(Reading passage):

[start]

Yes, E2BIG is a better fit, I'll change it.
Amir Goldstein Oct. 22, 2019, 6:40 a.m. UTC | #3
On Mon, Oct 21, 2019 at 9:54 PM Omar Sandoval <osandov@osandov.com> wrote:
>
> On Mon, Oct 21, 2019 at 09:18:13AM +0300, Amir Goldstein wrote:
> > CC: Ted
> >
> > What ever happened to read/write ext4 encrypted data API?
> > https://marc.info/?l=linux-ext4&m=145030599010416&w=2
> >
> > Can we learn anything from the ext4 experience to improve
> > the new proposed API?
>
> I wasn't aware of these patches, thanks for pointing them out. Ted, do
> you have any thoughts about making this API work for fscrypt?
>
> > On Wed, Oct 16, 2019 at 12:29 AM Omar Sandoval <osandov@osandov.com> wrote:
> > >
> > > From: Omar Sandoval <osandov@fb.com>
> > >
> > > This adds a new page, rwf_encoded(7), providing an overview of encoded
> > > I/O and updates fcntl(2), open(2), and preadv2(2)/pwritev2(2) to
> > > reference it.
> > >
> > > Signed-off-by: Omar Sandoval <osandov@fb.com>
> > > ---
> > >  man2/fcntl.2       |  10 +-
> > >  man2/open.2        |  13 ++
> > >  man2/readv.2       |  46 +++++++
> > >  man7/rwf_encoded.7 | 297 +++++++++++++++++++++++++++++++++++++++++++++
> > >  4 files changed, 365 insertions(+), 1 deletion(-)

[end]

(Source data):
[start]

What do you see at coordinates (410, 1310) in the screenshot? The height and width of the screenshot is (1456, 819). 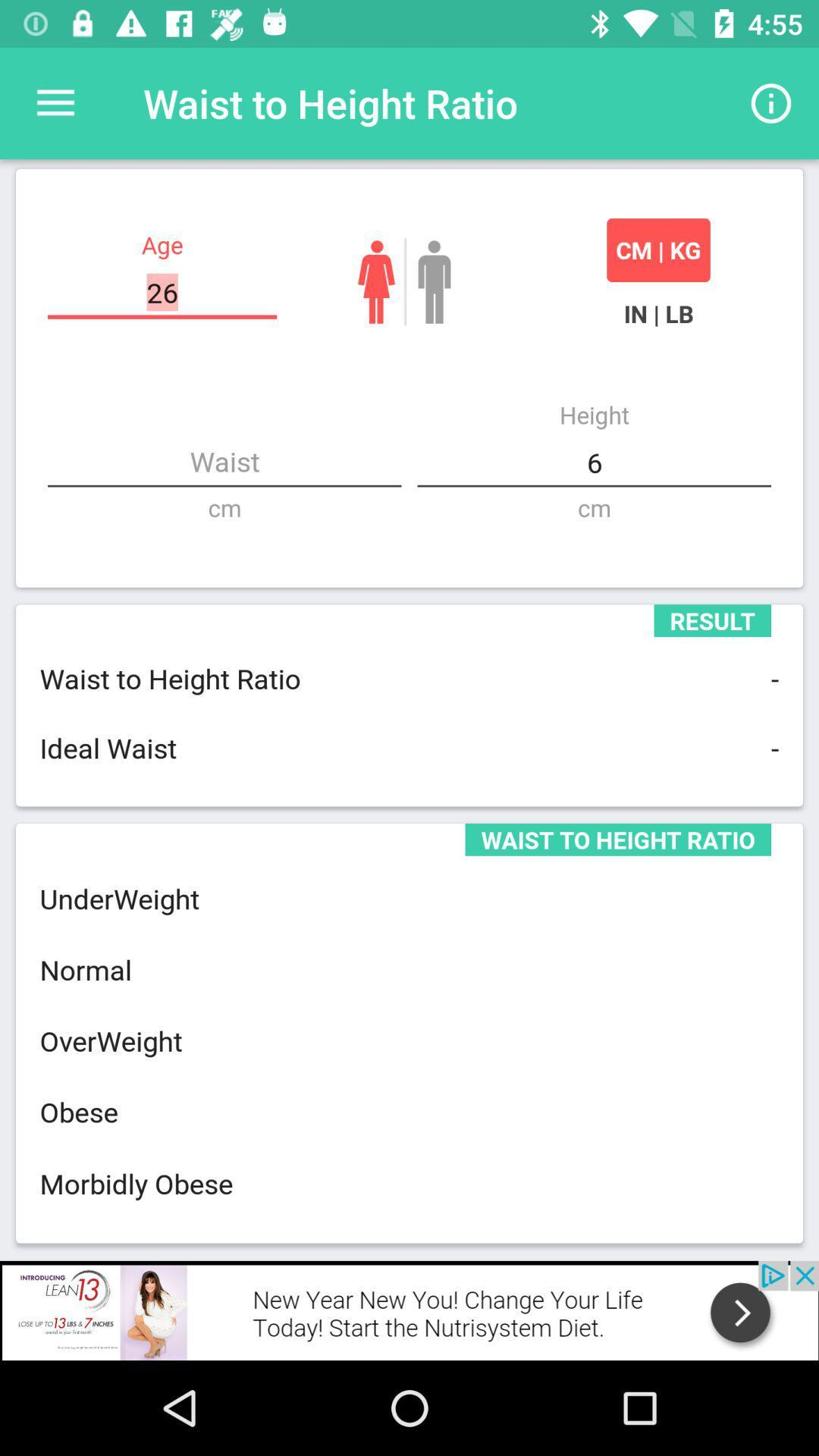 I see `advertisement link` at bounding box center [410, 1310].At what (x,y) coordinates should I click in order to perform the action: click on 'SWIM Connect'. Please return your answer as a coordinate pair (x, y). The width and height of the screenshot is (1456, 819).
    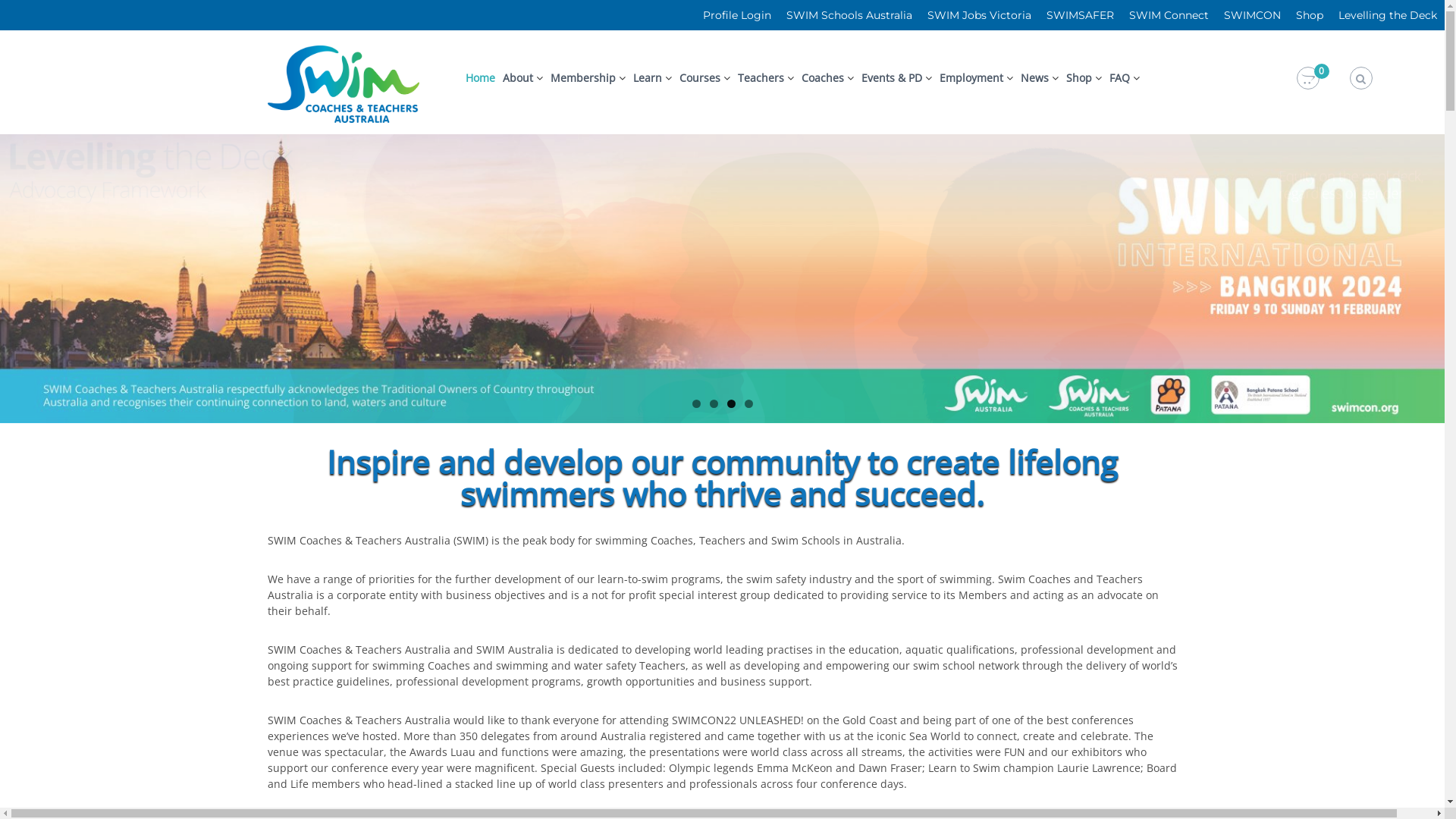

[end]

(Written exercise): Could you rewrite the stretch of the encoded I/O patch thread that opens with "Amir Goldstein Oct." and closes with "new proposed API?", replacing "API" with "interface"?

(Written response):
Amir Goldstein Oct. 22, 2019, 6:40 a.m. UTC | #3
On Mon, Oct 21, 2019 at 9:54 PM Omar Sandoval <osandov@osandov.com> wrote:
>
> On Mon, Oct 21, 2019 at 09:18:13AM +0300, Amir Goldstein wrote:
> > CC: Ted
> >
> > What ever happened to read/write ext4 encrypted data interface?
> > https://marc.info/?l=linux-ext4&m=145030599010416&w=2
> >
> > Can we learn anything from the ext4 experience to improve
> > the new proposed interface?